I opened the door and stepped into the corridor.
I needed space. Air. Time to think.
The halls were silent. Everyone else was asleep—or pretending to be. I walked barefoot across the cold stone floors, avoiding creaking boards, ignoring the sting of guilt in my chest.
I hadn't meant to go that far with Kael. But once it started, I couldn't stop it. The bond was
too strong.
And it still wasn't finished.
What would've happened if I had let it? If I'd let the mark burn all the way through and seal
us permanently?
Would it have destroyed the others?
Would it have destroyed me?
I stepped outside, letting the night air hit my face. The wind was sharp, but not cold. It carried
the smell of moss, ash... and blood.
Old blood.
The ground near the healer's den still bore the scars of the shadow attack. I stood there a
moment, staring at the scorched stone. My shoulder ached again, like it remembered the
moment the creatures lunged at me.
I didn't stay long.
I went back inside before the chill could crawl too deep into my bones. Found my room.
Locked the door.
Then I crawled into the empty bed, curled onto my side, and tried to breathe through the
weight of the last few hours.
Eventually, sleep came.
The dream didn't start gently.
It slammed into me like a wave—hot, fast, and all-consuming.
Flames.
Not campfire flickers. Not warmth. Real fire. Raging and alive. I stood in the center of it, barefoot on cracked earth. The sky was black, filled with smoke and blood-colored clouds.

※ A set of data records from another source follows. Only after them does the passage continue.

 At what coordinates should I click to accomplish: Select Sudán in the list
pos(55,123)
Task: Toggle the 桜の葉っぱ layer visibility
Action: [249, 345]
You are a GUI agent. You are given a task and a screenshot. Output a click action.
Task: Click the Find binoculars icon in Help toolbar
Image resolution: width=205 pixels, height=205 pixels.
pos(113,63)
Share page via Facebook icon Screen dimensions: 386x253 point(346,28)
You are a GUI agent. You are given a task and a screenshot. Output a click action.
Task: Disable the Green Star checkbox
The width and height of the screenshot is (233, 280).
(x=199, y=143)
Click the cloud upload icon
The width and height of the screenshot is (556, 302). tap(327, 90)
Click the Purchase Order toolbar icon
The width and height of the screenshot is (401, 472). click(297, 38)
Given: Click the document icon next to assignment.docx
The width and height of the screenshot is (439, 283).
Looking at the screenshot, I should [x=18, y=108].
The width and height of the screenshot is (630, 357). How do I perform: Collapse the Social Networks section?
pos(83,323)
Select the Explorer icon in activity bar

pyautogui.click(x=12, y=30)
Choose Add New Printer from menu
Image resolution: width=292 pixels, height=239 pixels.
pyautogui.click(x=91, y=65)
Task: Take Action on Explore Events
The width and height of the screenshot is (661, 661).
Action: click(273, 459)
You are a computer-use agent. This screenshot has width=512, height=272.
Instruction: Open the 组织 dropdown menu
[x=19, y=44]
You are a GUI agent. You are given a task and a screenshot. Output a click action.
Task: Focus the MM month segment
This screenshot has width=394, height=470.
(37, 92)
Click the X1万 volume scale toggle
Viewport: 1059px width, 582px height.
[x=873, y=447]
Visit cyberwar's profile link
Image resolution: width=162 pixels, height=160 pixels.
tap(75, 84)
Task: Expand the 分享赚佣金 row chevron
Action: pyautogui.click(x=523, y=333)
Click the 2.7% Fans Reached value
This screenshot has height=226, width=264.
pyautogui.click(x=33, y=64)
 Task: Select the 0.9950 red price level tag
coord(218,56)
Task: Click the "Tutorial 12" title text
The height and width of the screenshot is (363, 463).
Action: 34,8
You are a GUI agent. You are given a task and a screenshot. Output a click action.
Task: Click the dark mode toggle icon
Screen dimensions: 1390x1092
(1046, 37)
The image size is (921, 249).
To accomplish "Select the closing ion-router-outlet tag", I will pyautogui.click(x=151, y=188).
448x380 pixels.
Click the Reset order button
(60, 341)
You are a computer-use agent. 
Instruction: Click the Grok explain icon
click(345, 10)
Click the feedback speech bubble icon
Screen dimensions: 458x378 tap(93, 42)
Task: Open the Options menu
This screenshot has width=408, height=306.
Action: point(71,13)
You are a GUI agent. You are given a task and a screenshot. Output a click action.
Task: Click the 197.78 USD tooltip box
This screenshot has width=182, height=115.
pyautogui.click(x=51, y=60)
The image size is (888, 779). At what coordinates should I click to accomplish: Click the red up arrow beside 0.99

Ash rained down like snow.
I turned.
Bodies lay scattered across a field of stone and bone. Wolves—some half-shifted, some burned beyond recognition. The scent of death was thick, choking.
I tried to move. My legs responded, but slowly—like I was wading through molasses.
A cry echoed through the smoke.
A baby's cry.
Sharp. Fragile. Desperate.
It cut through everything.
I turned toward the sound, stumbling forward. The ground trembled beneath each step, as if the battlefield itself resented my presence.
Another cry.
Louder this time.
I ran toward it, breath ragged. My wolf stirred violently, snarling inside me. It wanted to protect. To tear apart anything in the way.
I reached a pile of charred debris and dropped to my knees. Beneath it—wrapped in scorched linen—was a baby. Alive. Crying.
Eyes glowing faintly gold.
The mark on my shoulder flared.
I reached for the baby—but someone grabbed my wrist.
Cold fingers.
Too strong.
I looked up.
And saw her.
A woman in a dark cloak, face half-hidden, but her eyes burned brighter than the fire around
us. Not gold. Not wolf. Something older.
"Celeste," I whispered.
I didn't know how I knew her name.
She tilted her head. "You pulled the thread."
"I didn't mean to—"
"But you did," she said. Her voice was layered. Like echoes inside echoes. "And now it
unravels."
I tried to stand, but she didn't let go. Her grip tightened, sharp enough to bruise.
"What is this?" I asked.
"A glimpse."
"Of what?"
She looked around us.
"This is what happens when you run from fate."
The flames twisted around her form but never touched her. Like the fire knew who she was—and wouldn't dare burn her.
"Who is the child?" I asked, voice shaking.
"You don't know?" she said softly.
"No."
Her gaze burned through me.
"Then you have less time than I thought."
The fire around us grew louder, rising into a deafening roar. The sky cracked open with light.
I covered my head, shielding the baby.
Then Celeste leaned in.
Her lips nearly touched my ear.
"If you don't choose soon," she whispered, "the curse will choose for you."
I sat bolt upright in bed, gasping.
Sweat soaked through my clothes. My heartbeat thundered in my ears.
My mark burned again.
The room was dark. Still. But the sense of dread hadn't left.
I looked toward the window.
Somewhere out there, something had shifted.
And I didn't think it would wait much longer.